Queen Boudica heard me laugh. She looked down at my feet, which were washed but bare, and she looked up at my hair that was blowing in my eyes and then from her own bright hair she took a bronze comb and beckoned me to come close.
Queen Boudica fixed her comb in my tangled hair and then she laughed and I laughed and everyone laughed and Finn’s dog Brownie bit off the dog-daisy wreath I had put round his neck and tossed it up in the air.
That’s what happened the day I met Queen Boudica and afterwards my grandmother untangled the comb from my hair and held it close to her cheek before she put it in a little soft bag to keep it safe for ever.
“You lucky, lucky girl,” she said.
“Why is Kassy lucky?” asked Finn.
So then we found out that Finn had missed the whole thing, even when Brownie threw the daisies in the air.
“Too busy staring at the Queen’s princesses,” said my father. “Which one was it, Finn, the gold or the silver?”
“Silver,” said Finn, bravely (although he blushed bright red).
The gold princess was the eldest. She was bigger than me. She was as bright as her mother with the same quick laugh and swift step. Her sister was smaller. She wasn’t really silver, but her hair was barley-straw silvery pale and her eyes were silvery grey.
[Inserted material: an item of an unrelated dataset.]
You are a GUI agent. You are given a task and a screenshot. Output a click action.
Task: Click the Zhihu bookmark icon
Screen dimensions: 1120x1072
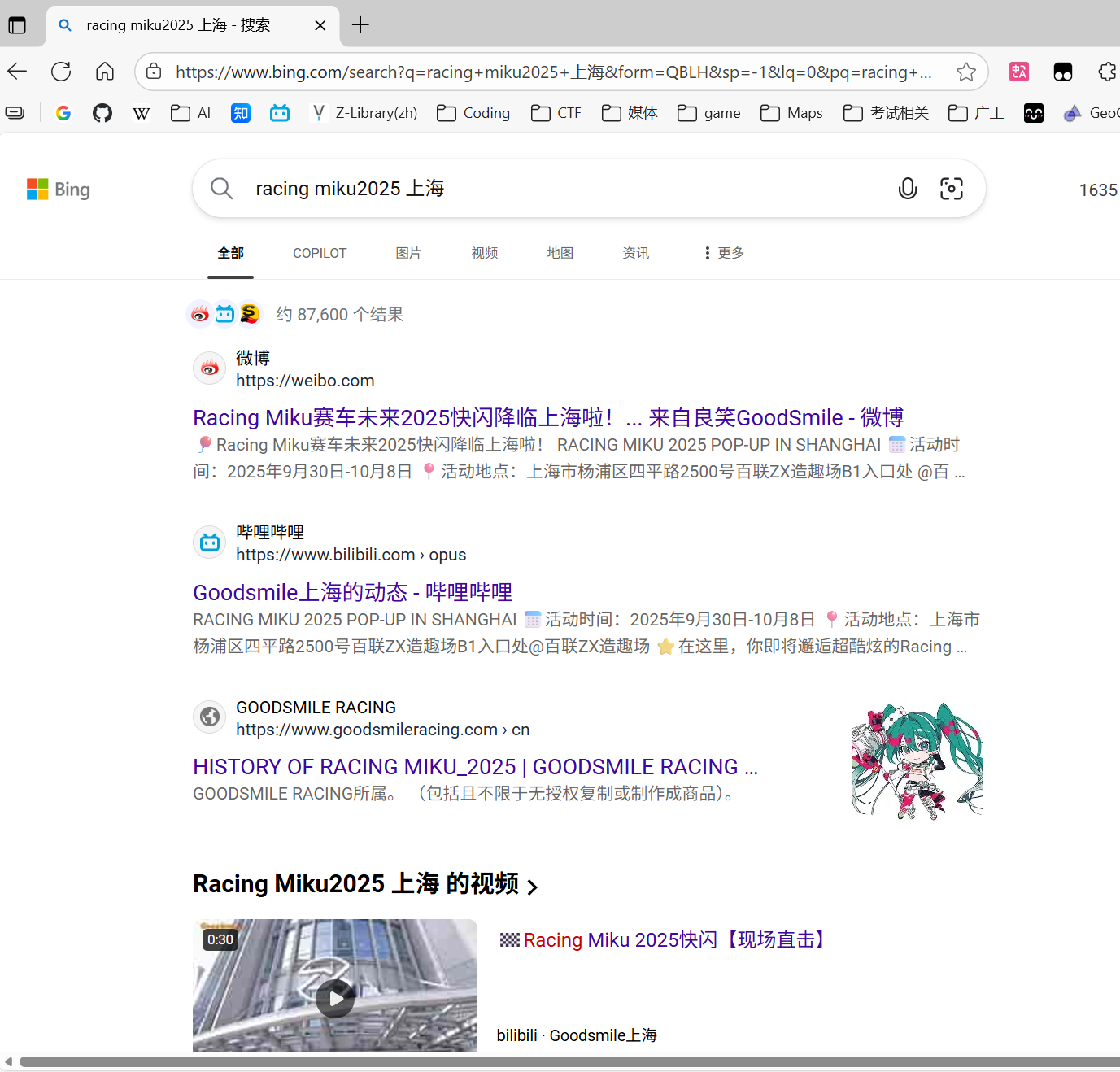click(x=241, y=113)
She’d fed bread to the horses (which I am not allowed to do) and her face had shone when they nudged her hand for more.
But both princesses were lovely. Gold and silver and lovely.
“Well, why not?” asked my father, hitting Finn between the shoulders almost as hard as he hits Uncle Red. “Why not a princess in the family, eh Red?”
Uncle Red is not a man for talking much about princesses. He rolled his eyes and put his old work tunic on and said he’d been meaning to shift the dung heap for days and Finn could help if he liked.